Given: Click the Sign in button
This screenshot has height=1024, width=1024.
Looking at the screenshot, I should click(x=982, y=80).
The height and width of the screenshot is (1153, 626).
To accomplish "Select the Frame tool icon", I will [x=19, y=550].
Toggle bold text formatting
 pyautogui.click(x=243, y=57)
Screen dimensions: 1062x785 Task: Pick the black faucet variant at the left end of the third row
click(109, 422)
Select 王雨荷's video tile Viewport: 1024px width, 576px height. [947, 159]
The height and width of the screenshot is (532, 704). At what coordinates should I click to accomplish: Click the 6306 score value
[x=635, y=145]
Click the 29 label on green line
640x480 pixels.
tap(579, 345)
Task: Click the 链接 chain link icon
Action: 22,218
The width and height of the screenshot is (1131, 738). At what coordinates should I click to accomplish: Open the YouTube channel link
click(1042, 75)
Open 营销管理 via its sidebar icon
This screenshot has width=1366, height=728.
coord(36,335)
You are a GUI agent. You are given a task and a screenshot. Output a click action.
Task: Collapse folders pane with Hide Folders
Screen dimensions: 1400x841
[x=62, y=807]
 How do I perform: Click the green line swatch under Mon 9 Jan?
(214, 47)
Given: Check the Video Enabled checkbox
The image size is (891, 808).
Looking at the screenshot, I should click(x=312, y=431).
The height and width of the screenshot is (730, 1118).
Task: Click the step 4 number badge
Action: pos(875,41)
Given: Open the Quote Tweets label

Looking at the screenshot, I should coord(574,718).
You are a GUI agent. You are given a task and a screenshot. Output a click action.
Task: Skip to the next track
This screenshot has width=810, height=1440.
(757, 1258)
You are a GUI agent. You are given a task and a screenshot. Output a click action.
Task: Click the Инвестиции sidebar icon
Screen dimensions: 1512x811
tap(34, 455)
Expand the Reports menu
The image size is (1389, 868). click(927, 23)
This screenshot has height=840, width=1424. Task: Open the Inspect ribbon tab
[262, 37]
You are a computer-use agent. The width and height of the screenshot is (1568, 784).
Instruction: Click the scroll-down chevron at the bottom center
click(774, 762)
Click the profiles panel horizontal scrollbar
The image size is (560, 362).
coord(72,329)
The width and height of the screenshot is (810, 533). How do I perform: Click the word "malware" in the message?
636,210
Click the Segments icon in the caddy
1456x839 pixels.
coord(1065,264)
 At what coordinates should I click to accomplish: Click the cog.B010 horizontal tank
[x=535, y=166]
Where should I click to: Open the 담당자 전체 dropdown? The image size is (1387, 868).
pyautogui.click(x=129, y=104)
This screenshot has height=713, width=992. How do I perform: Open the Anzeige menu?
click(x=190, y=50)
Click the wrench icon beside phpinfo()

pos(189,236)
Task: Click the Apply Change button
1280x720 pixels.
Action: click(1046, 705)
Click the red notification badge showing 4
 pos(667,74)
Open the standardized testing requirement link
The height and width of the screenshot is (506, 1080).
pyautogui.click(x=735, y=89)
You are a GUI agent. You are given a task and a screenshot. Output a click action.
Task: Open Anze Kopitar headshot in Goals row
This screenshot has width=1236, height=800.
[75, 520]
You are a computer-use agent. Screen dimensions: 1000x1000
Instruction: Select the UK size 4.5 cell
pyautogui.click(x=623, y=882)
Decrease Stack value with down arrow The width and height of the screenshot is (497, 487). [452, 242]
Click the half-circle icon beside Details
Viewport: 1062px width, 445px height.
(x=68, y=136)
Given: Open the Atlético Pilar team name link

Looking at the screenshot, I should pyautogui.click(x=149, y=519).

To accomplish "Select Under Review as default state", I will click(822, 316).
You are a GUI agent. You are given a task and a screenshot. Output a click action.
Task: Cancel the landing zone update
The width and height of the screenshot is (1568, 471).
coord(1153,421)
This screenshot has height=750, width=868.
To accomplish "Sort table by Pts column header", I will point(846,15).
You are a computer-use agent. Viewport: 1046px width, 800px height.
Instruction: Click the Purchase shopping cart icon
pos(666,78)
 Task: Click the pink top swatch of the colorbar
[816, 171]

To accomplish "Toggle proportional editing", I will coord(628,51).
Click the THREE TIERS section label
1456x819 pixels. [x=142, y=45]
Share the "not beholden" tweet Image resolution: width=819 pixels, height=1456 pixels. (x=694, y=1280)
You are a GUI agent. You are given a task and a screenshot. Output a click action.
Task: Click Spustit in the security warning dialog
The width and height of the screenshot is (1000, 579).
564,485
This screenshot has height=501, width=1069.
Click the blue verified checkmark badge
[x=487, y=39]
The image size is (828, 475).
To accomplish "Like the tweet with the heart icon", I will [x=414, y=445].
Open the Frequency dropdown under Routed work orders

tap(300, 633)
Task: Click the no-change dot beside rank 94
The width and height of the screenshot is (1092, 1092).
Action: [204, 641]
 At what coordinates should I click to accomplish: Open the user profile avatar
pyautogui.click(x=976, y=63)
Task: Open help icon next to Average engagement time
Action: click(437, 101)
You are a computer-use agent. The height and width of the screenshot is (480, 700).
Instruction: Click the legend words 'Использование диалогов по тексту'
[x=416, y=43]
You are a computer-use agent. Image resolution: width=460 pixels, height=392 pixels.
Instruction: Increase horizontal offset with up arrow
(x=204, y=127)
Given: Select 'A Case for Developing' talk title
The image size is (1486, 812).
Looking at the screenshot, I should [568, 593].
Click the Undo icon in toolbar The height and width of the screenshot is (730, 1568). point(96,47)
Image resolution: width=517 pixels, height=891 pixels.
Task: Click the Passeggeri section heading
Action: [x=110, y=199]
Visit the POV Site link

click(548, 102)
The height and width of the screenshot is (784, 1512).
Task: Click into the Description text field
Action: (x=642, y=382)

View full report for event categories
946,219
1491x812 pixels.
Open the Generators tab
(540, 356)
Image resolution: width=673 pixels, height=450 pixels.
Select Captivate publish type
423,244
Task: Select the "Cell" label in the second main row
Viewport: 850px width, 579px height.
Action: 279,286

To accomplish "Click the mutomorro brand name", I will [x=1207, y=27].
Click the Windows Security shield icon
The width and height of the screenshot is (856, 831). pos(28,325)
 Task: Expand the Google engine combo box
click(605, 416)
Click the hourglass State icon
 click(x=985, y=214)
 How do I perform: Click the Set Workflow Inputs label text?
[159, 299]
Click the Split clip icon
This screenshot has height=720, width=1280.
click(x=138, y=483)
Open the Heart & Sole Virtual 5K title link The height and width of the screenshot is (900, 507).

******************************

#### What to work on:
The lines above that hold the string "title" are to be located and copied.

#### Answer:
Given: Select 'A Case for Developing' talk title
Open the Heart & Sole Virtual 5K title link The height and width of the screenshot is (900, 507).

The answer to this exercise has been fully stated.